Credit: Nick Graham
Credit: Nick Graham
Brad Tammaro, special prosecutor from the Ohio Attorney General’s Office, told the jury during opening statements that in 2015 Reynolds spearheaded a plan for a developer to expand a housing development, Liberty Grand Village, and said land owned by Gerald Parks, his father’s neighbor, would be a good fit.
Reynolds approached Parks, whose wife was dying of cancer and offered to purchase the land on a option contract with $9,000 paid up front, and the option to pay the whole price of $475,000 in two years.
Parks declined and Reynolds became “aggressive,” Tammaro said. Parks has also filed a civil suit against Reynolds involving the land deal.
“The defendant said your land is going to be landlocked and you will not be able to sell it in the future, and I will stop it,” Tammaro told the jury during opening statements. After being turned down, Parks received a notice from the auditor’s office of a change in the status of his property that had been given an agriculture tax break for years. Parks property taxes increased and he owed back taxes.
A later interest to develop the same Parks property with the sale of land for a higher price on an option contract did not come to fruition after Reynolds, speaking for his father, said he had problems with the development including density and “lack of green space.”

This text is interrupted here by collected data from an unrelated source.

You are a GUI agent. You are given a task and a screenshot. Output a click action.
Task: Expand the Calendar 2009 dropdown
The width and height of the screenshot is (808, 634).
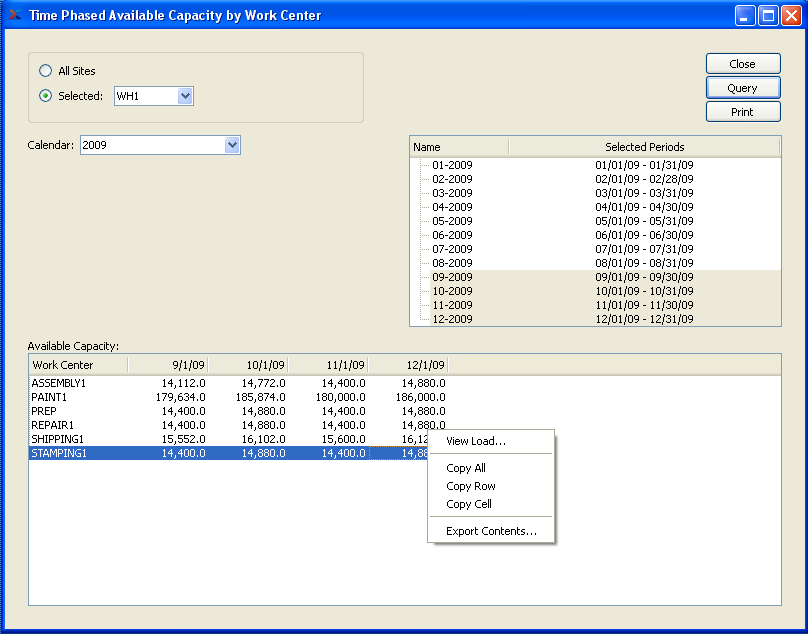point(232,145)
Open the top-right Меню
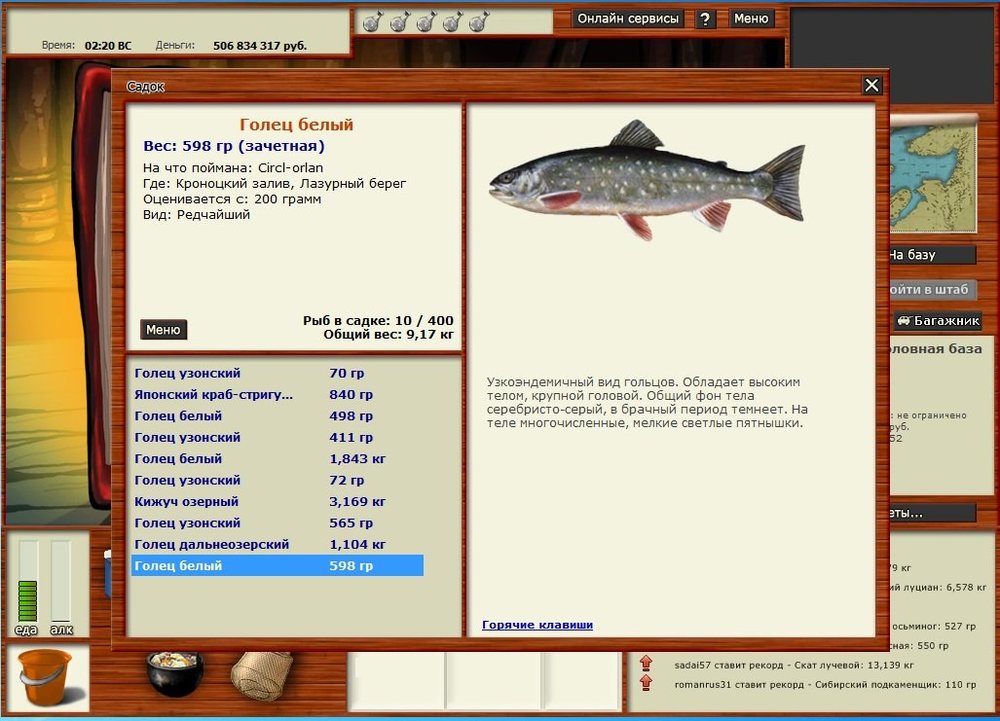The image size is (1000, 721). pyautogui.click(x=751, y=19)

Tammaro said Reynolds offered up a solution of purchasing 2.8 acres of his father’s property for $500,000 and for a “consulting” fee of $200,000 he would support the development and “get it through.”
“Developers back out they say the county auditor wants $500,000 or he will fight us at zoning,” Tammaro said.
Still looking to make a deal, Reynolds continued to use his influence in 2021 secure approval of a Tax Increment Financing proposal to provide public funding from three government entities for infrastructure and improvements to Hamilton-Mason Road, according to Tammaro. The TIF funding would benefit himself or a member of his family by providing public funds that would enhance the ability to develop property owned by his family.
Credit: Nick Graham
Credit: Nick Graham
Tammaro said in January 2017 Reynolds attempted to get Lakota Local Schools to use money it would be receiving to build an expanded facility at Four Bridges Country Club where he is a member and his daughter takes lessons. The thought the facility could also be used by the school.
In September 2017, Reynolds’ office returned $2 million to all taxing districts and $459,498 to Lakota. The fees are monies the auditor’s office receives from the state for calculating and distributing real estate taxes from levies to local governments. The auditor’s office doesn’t need all the fees to operate.
The prosecutor told the jury Reynolds wanted the school to use public money build a facility at a country club where his daughter took lessons and his daughter’s school coach was a pro.
Tammaro said, “You can’t use public money to build a private building on private property.”
Defense Attorney Chad Ziepel told jurors Roger Reynolds “was not having any sneaky back room deals. He was not using his influence as auditor to get what he wanted.”
Ziepel told the jury county auditors don’t control or authorize developments, county auditors don’t control or authorize zoning and don’t authorize TIF agreements.
Reynolds did, as is his right, speak as a private citizen at township meetings.
He advocated for his father and “really for other residents in the area, " Ziepel said. “He did not ask for special treatment and did not get special treatment.”
Ziepel said the $200,000 was not a consulting fee, but an offer from Reynolds to give a developer sewer access from his father’s property.
There was no animosity between the Parks Reynolds families even after a development deal in 2007 for sewer access benefited Parks and not other area residents, Ziepel said. If fact Raymond Reynolds, Roger’s father, lent Park money, the attorney said.
But when it was determined the Parks land was no longer meeting the agricultural tax break status because it was not being farmed, “he had a duty to put him out of the program. If not that would have been would have been giving Mr. Parks special treatment.”
The attorney also pointed out the revoking of the agricultural land status happened two years after meeting with Reynolds to discuss the land sale and was not revenge.
Ziepel said during a meeting with Lakota school officials, Reynold “reminded” them the would be receiving their regular return of money.
“There no threats that if you don’t do this you are not going to get money back,” Ziepel said.